Nick also talked a bit about Stanley's background and character. Born in New York, he made England his permanent home in his mid thirties, around the time he made Lolita. If you're wondering why A Clockwork Orange is such a "wholly English film," as Nick put it, it's because Stan had already been living in England for about a decade at that point. Stan was very reactionary when picking his projects. In other words, he sort of let them find him. He'd never heard of Anthony Burgess or his novel A Clockwork Orange until a friend passed it along to him. But if you're wondering why Stan only turned out four more films in the 28 years still left to him, it wasn't because he was reactionary or that he fell out of love with movie making. It's because he became ever more obsessive compulsive to the point that directing a film became a chore more daunting and consuming than it already is in general. Before releasing The Shining for instance, Stan literally watched all 800 prints of the final cut. Yes, I mean that literally.
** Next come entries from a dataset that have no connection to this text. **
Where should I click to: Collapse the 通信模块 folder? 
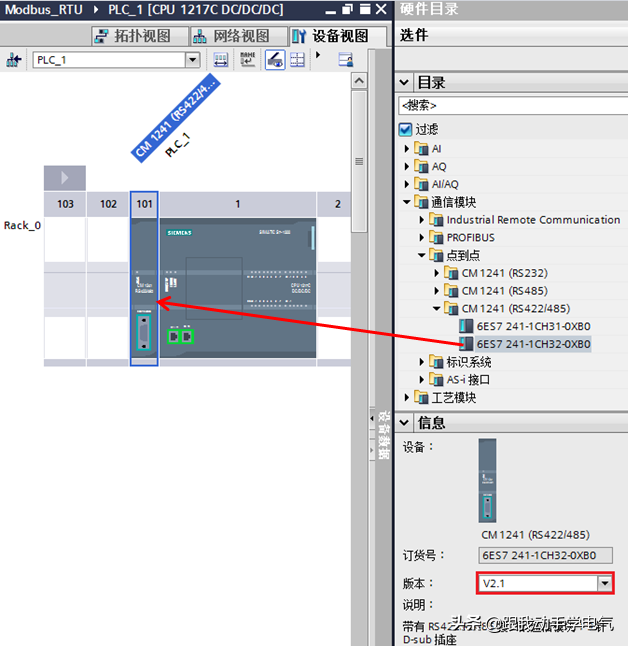(407, 202)
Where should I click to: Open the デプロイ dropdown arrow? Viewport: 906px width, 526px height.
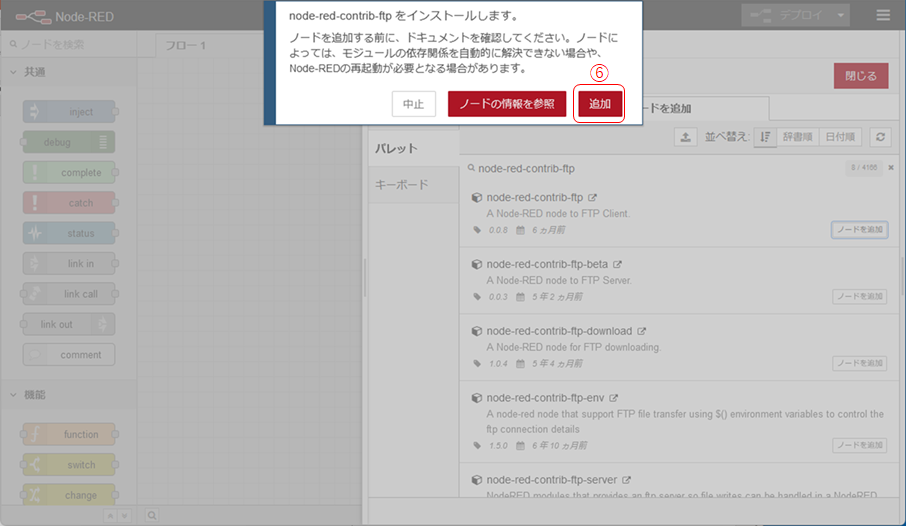(x=842, y=16)
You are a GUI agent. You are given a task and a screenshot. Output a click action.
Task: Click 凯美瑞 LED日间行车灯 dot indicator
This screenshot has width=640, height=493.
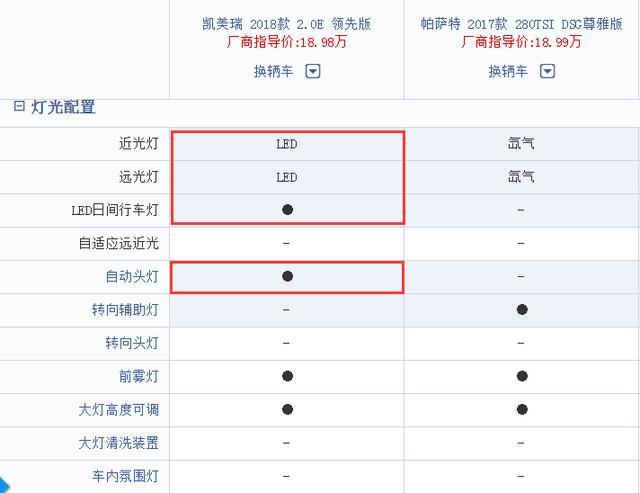pos(287,210)
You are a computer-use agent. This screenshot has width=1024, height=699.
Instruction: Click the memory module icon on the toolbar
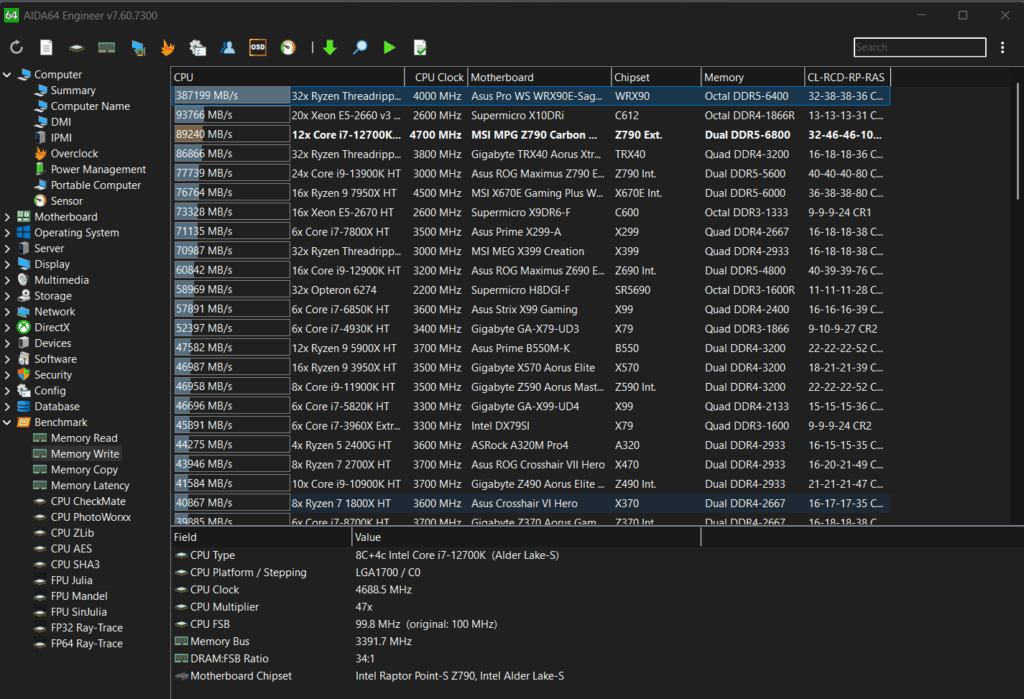(x=106, y=46)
Dude sat and watched The Shining 800 times, not because he adored it so much, but because he wanted to make sure the sound was all right. In his perfect world, all theaters would have mono sound. That way, there was no chance of a speaker crapping out and compromising the film's soundtrack. Since that just wasn't realistic, he decided to make sure himself, print by print, that if there were any sound issues, the fault wouldn't lie on his end. Eventually Stan minimized his use of original scores. The more inflamed his OCD became, the greater the chance he wouldn't like whatever original music the composer came up with. So he just started using old songs he knew he liked. That's too bad. It would've been really cool to see what kind of music Wendy Carlos could've come up with for a flick like Eyes Wide Shut.